Sunset in Tel Aviv
My wife Vickie landed in Tel Aviv a short while ago. She left a few days before I do so that, in her words, “I can have some alone time with our son before you get there, and all you will talk about is Rabbi stuff.”
Yes, our son Leo stepped away from a career as the successful founder and Principal of an inner city Oakland, CA, elementary school conceived to give the largely Latino and Black population of the neighborhood a high quality academic foundation. As Principal Leo continually urged his students to be in touch with and to affirm their cultural roots. At age 42 he made the decision to deepen ties to his cultural roots by beginning the five year full time studies program to become a Reform Rabbi. It is mandatory to spend the first year of that study at the Hebrew Union College in Jerusalem. His courses over the next four years will be in Los Angeles.
I look forward to joining Vickie in Israel where Pastor John Danner of Sanibel Congregational UCC church and I will lead a joint tour for our two congregations. As it turned out twenty Jews and twenty Christians registered for the trip.
I so look forward to showing them the Israel I love.

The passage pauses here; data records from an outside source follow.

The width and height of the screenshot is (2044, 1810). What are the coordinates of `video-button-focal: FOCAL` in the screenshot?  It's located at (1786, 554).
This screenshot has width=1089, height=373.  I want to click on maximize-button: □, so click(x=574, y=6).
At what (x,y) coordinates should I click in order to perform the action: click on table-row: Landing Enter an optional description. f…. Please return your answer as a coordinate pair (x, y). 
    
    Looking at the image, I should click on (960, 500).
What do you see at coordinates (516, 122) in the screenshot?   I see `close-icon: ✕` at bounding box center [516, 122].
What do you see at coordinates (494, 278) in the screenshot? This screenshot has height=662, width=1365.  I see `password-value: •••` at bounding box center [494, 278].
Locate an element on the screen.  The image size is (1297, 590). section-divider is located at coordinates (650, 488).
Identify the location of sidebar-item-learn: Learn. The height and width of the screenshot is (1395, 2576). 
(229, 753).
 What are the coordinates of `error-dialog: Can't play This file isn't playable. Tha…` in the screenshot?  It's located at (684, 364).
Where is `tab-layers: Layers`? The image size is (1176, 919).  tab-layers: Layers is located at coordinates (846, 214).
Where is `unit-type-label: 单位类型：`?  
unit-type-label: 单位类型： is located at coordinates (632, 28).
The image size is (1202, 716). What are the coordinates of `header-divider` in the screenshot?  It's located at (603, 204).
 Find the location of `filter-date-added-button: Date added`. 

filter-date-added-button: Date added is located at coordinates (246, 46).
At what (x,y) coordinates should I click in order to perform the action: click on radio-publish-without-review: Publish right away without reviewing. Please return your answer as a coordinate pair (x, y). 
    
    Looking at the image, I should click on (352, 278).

That said, Israel is a complex place. With hostile neighbors on each side, its security concerns are beyond anything most of us in North America can imagine.
Does that make everything Israel does in the name of security just, right and consistent with our religious values as freedom loving Americans today?
My personal answer is, “No it does not.”
But that is a much easier question for me to answer from the safety of Sanibel than it is for the residents of Sderot near the Gaza border.
That is why it means so much to me to help facilitate the opportunity for our congregants to see Israel first hand.
But security and the complex political situation of today are hardly the only reasons I am eager for this trip.
Israel — with a history that goes back to the Bible and technological advances that are blazing a trail into the future — is a marvel of modern civilization. But it is also a society of many complex contradictions, a society that we can begin to understand only when we see it with our own eyes.
I eagerly look forward to embracing those contradictions once again.